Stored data
------------------------
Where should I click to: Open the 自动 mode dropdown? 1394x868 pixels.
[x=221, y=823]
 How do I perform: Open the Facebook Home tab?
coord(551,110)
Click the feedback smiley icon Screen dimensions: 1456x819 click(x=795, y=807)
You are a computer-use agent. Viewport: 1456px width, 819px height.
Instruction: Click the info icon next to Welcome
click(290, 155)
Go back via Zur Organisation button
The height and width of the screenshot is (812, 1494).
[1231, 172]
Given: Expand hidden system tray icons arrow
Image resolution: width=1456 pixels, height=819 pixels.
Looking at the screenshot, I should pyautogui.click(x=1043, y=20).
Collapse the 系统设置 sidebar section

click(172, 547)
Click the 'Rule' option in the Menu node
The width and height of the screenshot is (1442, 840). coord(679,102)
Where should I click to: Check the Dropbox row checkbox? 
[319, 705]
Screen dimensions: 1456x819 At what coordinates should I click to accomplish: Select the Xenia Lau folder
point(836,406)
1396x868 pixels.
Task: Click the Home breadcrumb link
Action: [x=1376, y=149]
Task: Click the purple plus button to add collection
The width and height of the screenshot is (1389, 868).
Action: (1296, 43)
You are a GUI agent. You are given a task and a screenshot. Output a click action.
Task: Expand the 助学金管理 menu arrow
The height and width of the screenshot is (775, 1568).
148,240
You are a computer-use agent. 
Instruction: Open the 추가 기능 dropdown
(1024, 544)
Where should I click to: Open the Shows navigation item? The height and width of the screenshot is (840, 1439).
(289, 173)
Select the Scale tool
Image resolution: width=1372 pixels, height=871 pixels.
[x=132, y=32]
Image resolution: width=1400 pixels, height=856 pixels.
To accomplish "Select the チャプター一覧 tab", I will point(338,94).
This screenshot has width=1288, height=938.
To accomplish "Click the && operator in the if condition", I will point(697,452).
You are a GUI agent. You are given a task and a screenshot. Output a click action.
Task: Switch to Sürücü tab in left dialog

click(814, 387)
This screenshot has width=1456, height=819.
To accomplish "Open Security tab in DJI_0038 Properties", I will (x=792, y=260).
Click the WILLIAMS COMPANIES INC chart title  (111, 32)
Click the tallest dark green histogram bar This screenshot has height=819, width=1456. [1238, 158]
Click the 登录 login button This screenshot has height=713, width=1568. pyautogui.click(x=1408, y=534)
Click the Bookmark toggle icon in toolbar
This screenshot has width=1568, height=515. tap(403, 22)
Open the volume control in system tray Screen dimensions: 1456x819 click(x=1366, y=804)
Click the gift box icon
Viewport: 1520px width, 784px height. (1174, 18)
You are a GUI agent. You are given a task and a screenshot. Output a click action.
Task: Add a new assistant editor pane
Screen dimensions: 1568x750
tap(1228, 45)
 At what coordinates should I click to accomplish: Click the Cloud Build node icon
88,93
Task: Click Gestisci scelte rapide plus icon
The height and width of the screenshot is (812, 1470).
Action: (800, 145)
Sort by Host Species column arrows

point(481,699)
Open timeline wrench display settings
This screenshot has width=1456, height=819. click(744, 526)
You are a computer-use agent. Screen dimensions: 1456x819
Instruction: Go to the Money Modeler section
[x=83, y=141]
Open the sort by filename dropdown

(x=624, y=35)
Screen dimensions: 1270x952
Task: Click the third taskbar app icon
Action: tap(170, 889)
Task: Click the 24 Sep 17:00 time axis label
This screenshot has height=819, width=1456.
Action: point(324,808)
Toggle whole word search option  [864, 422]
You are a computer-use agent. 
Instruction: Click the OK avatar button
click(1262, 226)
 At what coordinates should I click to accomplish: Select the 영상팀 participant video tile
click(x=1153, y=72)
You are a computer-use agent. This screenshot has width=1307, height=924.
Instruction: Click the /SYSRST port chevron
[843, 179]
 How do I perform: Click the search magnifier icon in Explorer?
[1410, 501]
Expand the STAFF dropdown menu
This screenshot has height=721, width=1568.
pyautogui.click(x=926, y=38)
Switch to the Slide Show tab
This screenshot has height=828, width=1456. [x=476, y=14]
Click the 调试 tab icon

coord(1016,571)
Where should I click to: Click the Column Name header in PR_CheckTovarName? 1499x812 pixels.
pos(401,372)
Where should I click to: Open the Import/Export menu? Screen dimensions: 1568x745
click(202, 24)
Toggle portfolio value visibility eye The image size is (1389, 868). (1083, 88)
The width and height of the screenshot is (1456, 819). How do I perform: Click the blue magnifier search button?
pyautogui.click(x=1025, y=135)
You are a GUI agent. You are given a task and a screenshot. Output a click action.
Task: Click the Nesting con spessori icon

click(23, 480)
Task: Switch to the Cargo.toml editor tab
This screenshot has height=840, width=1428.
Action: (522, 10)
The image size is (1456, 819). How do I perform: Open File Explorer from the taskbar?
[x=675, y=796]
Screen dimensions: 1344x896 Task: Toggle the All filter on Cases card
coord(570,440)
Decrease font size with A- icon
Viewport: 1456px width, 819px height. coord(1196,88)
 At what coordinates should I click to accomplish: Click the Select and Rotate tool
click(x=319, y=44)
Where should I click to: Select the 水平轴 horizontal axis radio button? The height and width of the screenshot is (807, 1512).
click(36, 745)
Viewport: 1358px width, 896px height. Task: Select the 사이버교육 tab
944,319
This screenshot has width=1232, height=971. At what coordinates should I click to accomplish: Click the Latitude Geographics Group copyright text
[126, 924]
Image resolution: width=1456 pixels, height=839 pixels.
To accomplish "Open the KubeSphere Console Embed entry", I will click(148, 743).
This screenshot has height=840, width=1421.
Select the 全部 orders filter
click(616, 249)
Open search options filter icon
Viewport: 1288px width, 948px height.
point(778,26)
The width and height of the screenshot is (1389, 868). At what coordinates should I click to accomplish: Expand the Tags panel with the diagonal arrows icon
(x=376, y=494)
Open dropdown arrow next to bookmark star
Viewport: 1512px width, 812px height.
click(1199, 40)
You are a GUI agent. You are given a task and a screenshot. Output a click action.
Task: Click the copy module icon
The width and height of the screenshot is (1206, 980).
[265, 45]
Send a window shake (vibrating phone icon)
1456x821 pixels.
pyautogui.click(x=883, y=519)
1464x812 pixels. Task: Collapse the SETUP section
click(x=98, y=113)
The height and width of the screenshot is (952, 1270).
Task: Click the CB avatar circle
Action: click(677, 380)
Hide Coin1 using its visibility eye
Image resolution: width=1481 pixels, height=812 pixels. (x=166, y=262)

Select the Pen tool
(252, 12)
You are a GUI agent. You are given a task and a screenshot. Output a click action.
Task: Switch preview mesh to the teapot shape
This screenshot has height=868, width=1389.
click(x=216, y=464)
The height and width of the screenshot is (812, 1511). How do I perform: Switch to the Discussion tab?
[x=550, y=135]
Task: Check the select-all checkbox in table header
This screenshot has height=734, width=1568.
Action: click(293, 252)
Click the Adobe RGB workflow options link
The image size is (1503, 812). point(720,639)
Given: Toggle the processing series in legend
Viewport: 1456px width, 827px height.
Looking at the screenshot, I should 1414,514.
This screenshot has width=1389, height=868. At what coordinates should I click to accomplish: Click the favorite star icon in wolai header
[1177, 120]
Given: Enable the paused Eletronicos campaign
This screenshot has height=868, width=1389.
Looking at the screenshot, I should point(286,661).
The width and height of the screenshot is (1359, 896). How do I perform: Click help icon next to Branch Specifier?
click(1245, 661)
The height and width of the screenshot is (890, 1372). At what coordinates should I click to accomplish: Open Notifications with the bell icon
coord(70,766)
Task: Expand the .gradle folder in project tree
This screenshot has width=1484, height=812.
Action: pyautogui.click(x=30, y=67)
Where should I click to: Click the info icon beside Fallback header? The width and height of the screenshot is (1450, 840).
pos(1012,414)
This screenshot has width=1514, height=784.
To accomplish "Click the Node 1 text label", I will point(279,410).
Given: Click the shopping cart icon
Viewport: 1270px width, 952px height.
------------------------
**Your objective**
Report back each line of the entries that holds the string "editor".

**Answer to this problem**
Task: Add a new assistant editor pane
Task: Switch to the Cargo.toml editor tab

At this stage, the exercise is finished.